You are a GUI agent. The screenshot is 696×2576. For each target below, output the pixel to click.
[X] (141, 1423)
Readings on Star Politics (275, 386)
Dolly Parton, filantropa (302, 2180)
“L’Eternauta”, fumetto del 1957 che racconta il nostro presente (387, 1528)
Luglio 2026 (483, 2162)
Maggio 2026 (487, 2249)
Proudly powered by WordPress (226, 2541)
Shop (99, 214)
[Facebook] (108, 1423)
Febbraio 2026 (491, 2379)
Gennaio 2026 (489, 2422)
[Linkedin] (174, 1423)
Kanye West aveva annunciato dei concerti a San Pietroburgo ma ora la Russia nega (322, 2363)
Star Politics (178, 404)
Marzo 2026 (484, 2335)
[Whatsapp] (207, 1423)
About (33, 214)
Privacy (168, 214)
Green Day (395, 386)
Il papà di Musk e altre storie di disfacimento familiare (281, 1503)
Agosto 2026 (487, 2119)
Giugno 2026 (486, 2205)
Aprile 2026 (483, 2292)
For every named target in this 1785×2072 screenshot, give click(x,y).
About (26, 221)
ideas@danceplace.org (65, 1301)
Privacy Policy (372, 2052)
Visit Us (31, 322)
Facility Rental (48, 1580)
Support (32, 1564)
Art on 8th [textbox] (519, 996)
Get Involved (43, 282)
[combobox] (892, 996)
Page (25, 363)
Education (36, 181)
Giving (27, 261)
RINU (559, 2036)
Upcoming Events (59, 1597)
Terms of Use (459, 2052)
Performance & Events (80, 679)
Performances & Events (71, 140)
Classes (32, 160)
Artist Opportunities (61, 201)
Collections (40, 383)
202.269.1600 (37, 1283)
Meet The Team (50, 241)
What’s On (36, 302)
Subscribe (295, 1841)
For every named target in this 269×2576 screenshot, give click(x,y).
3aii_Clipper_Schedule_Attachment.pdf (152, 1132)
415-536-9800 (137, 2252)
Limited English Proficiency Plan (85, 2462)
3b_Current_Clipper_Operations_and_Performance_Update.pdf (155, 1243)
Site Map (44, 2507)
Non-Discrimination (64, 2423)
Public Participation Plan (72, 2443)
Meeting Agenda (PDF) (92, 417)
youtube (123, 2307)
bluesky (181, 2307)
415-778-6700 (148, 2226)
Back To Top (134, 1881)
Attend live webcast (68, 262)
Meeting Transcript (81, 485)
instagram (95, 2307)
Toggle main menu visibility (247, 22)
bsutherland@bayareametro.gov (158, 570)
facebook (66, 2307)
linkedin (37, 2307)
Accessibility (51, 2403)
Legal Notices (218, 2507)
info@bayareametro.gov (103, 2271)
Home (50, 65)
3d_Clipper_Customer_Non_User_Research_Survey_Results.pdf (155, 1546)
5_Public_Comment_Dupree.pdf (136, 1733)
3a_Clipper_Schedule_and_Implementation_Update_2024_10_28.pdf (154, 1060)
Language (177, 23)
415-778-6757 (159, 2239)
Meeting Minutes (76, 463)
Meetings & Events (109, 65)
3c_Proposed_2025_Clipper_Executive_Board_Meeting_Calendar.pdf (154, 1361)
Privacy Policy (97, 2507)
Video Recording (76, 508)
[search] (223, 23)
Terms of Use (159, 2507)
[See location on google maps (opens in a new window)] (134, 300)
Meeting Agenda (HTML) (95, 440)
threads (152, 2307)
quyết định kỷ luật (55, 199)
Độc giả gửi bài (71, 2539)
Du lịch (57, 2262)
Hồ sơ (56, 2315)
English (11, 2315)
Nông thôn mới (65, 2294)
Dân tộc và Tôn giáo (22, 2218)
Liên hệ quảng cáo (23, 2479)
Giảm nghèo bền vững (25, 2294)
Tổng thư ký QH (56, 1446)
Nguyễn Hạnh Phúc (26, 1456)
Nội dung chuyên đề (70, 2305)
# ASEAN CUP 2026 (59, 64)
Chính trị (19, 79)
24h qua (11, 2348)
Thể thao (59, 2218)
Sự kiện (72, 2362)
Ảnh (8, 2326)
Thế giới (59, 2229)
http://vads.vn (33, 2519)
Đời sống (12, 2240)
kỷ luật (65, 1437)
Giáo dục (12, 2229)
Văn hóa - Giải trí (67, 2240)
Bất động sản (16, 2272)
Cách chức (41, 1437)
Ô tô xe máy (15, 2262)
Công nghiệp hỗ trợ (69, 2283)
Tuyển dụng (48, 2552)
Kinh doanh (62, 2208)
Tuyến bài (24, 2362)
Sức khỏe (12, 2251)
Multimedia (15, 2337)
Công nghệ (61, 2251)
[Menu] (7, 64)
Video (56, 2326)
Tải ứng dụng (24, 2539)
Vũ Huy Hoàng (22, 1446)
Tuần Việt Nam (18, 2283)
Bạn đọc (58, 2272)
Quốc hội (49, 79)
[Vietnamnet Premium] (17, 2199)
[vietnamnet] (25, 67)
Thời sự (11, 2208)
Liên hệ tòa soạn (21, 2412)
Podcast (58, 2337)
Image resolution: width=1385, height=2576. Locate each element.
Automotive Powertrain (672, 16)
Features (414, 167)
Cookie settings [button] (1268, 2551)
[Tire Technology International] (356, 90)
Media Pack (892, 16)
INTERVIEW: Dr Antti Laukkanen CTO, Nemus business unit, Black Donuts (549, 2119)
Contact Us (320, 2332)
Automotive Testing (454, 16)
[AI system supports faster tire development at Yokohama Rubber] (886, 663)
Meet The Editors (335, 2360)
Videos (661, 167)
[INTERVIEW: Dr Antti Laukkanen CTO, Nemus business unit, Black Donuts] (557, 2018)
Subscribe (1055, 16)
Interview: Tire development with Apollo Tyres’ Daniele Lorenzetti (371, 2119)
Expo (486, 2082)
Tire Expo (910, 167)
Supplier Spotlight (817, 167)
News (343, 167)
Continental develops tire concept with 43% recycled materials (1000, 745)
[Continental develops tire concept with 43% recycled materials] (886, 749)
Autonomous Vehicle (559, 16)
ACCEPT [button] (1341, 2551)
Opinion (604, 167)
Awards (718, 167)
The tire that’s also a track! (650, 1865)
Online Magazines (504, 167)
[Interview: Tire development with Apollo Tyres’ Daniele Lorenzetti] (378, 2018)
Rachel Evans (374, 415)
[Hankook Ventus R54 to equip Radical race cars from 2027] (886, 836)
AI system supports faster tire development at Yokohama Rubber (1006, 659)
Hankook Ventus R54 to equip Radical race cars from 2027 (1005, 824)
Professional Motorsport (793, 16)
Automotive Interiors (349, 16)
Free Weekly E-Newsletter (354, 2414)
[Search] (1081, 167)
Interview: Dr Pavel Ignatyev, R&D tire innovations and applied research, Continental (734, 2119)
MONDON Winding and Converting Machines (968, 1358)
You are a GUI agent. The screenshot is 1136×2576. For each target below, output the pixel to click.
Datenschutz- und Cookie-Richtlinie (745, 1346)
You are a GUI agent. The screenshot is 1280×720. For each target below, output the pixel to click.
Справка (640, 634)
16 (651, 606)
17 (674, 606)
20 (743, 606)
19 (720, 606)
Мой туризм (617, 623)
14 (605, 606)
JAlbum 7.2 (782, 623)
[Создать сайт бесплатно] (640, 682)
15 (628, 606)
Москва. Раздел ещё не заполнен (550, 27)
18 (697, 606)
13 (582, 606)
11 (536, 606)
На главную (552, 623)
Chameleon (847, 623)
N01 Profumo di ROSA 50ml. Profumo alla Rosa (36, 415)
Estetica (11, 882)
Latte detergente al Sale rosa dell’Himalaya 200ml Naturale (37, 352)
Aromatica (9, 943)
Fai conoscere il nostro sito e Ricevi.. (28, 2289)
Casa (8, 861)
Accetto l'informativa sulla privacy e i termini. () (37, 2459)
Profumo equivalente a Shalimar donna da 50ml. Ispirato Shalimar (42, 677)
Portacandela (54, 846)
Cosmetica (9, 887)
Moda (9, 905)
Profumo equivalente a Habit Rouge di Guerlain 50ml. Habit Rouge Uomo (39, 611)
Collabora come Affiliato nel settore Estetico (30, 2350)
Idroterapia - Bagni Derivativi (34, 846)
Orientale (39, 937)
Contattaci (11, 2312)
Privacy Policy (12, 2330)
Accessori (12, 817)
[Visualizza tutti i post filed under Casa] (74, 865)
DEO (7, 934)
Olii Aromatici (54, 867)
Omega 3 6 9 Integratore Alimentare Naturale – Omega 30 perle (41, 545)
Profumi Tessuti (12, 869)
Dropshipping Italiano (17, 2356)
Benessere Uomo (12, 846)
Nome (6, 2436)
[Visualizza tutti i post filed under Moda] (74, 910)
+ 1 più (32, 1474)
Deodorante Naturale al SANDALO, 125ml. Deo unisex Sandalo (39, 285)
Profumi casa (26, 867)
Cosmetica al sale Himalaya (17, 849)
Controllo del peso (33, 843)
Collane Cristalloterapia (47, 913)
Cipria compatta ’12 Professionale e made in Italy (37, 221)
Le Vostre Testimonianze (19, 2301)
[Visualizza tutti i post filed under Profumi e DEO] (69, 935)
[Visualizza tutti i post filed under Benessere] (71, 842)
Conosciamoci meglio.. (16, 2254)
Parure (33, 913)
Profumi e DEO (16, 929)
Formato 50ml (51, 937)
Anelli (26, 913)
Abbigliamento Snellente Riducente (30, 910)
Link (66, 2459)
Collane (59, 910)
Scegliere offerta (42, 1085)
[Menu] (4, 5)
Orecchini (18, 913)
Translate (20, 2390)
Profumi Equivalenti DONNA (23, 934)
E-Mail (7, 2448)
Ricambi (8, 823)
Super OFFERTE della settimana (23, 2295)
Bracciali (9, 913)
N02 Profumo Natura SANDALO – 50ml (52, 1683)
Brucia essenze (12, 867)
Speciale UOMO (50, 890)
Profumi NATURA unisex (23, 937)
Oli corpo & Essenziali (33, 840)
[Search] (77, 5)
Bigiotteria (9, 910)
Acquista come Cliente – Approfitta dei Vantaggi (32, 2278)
==================================================
* _WHAT YOU SHOULD DO_
Set down only these lines, exactly: the line containing "E-Mail (7, 2448)" and each line after it, through the end of the listing.

* _SOLUTION TO THE EXERCISE_
E-Mail (7, 2448)
Ricambi (8, 823)
Super OFFERTE della settimana (23, 2295)
Bracciali (9, 913)
N02 Profumo Natura SANDALO – 50ml (52, 1683)
Brucia essenze (12, 867)
Speciale UOMO (50, 890)
Profumi NATURA unisex (23, 937)
Oli corpo & Essenziali (33, 840)
[Search] (77, 5)
Bigiotteria (9, 910)
Acquista come Cliente – Approfitta dei Vantaggi (32, 2278)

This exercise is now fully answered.